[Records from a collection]
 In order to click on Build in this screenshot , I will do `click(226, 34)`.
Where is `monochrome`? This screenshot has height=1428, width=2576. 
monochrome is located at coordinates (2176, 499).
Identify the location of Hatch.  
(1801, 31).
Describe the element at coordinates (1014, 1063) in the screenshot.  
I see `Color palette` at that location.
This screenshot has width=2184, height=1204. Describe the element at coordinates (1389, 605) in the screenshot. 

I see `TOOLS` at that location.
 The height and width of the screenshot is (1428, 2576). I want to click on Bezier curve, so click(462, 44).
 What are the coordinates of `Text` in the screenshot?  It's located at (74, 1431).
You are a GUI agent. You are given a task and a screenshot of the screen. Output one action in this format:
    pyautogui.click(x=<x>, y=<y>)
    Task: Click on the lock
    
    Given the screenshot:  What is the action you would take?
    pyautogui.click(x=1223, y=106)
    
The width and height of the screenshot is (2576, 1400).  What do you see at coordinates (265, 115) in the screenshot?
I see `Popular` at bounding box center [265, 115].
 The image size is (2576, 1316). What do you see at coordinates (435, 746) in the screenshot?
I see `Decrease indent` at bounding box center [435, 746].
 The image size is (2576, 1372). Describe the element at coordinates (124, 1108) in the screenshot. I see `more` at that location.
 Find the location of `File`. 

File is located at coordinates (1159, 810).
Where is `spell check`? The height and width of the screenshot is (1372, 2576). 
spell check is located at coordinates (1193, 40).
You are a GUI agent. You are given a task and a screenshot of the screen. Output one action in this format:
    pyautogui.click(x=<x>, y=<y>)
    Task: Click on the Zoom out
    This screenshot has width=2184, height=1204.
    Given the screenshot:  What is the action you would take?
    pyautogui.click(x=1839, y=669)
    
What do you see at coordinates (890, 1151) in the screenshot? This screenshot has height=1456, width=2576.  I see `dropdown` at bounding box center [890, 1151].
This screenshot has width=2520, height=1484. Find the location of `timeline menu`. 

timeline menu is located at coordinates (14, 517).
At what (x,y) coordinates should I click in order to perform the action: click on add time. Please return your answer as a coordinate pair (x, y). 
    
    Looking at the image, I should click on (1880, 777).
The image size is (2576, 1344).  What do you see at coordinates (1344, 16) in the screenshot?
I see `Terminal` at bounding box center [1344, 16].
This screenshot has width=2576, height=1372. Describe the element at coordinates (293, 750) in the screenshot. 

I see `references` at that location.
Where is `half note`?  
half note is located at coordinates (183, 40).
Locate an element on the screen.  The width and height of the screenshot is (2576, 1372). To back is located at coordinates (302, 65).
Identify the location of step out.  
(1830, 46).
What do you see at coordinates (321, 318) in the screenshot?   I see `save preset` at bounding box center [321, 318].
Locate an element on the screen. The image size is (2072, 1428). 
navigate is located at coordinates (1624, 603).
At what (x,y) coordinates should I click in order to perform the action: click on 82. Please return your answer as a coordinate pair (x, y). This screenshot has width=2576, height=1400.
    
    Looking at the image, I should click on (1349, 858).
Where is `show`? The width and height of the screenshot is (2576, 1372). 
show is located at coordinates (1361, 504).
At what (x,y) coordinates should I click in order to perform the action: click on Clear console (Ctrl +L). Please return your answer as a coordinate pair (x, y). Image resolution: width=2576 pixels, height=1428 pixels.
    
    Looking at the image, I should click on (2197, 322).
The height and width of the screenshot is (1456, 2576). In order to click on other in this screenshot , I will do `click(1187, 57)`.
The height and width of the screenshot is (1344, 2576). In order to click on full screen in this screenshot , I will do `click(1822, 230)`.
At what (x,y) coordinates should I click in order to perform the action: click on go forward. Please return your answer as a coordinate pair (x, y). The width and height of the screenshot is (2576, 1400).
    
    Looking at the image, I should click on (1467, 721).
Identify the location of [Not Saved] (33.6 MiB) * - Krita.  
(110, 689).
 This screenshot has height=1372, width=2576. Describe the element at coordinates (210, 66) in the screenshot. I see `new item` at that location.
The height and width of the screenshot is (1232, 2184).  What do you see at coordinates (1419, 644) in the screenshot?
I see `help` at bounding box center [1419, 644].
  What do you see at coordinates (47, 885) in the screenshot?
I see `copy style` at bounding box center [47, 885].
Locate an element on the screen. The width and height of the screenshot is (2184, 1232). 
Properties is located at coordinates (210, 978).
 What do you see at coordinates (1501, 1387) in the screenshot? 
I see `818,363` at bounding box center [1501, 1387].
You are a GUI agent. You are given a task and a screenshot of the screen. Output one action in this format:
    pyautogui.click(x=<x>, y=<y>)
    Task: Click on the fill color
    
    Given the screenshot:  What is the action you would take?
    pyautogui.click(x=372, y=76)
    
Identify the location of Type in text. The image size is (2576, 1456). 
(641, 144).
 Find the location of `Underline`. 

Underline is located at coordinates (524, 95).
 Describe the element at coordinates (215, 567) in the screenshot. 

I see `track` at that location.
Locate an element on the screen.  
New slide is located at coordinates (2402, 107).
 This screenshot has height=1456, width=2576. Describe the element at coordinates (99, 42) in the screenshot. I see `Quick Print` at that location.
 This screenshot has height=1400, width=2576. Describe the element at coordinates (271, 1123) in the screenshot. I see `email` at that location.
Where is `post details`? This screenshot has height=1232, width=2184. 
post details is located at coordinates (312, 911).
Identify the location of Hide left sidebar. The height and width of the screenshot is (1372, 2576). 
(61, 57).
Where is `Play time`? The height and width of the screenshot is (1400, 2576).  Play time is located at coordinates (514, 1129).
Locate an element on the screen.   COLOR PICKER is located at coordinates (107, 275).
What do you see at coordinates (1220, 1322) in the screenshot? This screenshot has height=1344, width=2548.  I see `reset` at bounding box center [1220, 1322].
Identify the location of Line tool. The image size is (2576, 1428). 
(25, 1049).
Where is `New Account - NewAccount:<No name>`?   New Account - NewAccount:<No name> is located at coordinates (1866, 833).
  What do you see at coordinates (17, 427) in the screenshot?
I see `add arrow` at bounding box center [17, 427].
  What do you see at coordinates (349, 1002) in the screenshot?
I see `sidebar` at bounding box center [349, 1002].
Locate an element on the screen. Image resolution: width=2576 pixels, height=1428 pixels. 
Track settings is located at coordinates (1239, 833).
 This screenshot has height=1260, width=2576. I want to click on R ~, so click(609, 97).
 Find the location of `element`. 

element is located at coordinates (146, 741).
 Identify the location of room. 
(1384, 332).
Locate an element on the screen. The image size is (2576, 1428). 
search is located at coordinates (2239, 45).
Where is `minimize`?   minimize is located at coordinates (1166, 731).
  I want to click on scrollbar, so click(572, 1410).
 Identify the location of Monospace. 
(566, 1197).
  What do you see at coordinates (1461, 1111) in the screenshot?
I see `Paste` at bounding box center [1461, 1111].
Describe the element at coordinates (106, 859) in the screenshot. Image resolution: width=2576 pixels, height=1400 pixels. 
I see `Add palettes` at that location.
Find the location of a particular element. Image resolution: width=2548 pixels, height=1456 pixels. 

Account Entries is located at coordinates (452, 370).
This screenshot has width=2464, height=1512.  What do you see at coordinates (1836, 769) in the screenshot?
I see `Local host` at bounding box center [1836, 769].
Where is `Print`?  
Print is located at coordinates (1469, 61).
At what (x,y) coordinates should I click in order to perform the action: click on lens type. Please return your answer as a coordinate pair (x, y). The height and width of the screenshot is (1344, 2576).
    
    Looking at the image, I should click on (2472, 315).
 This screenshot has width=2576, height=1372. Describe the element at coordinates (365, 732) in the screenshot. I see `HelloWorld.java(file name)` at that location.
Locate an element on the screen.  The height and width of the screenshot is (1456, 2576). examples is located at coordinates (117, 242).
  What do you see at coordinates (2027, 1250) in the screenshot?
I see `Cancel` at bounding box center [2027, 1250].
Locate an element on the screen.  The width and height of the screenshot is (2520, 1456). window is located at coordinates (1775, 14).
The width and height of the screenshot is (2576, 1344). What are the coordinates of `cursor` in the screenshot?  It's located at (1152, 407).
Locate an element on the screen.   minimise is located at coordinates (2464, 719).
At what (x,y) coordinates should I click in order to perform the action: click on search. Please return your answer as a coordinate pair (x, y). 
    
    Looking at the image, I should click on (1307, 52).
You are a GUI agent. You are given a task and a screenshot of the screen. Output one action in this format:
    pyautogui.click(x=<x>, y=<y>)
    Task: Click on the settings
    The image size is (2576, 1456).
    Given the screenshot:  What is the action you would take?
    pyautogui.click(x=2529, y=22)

→ **STATED TASK**: Return the lines from the one containing "What do you see at coordinates (321, 318)" through the one containing "show is located at coordinates (1361, 504).", both included, as a JSON list of strings with one string per line. Omit blank lines.

→ **OUTPUT FOR THIS TASK**:
[
  "What do you see at coordinates (321, 318) in the screenshot?   I see `save preset` at bounding box center [321, 318].",
  "Locate an element on the screen. The image size is (2072, 1428). ",
  "navigate is located at coordinates (1624, 603).",
  "At what (x,y) coordinates should I click in order to perform the action: click on 82. Please return your answer as a coordinate pair (x, y). This screenshot has width=2576, height=1400.",
  "    Looking at the image, I should click on (1349, 858).",
  "Where is `show`? The width and height of the screenshot is (2576, 1372). ",
  "show is located at coordinates (1361, 504)."
]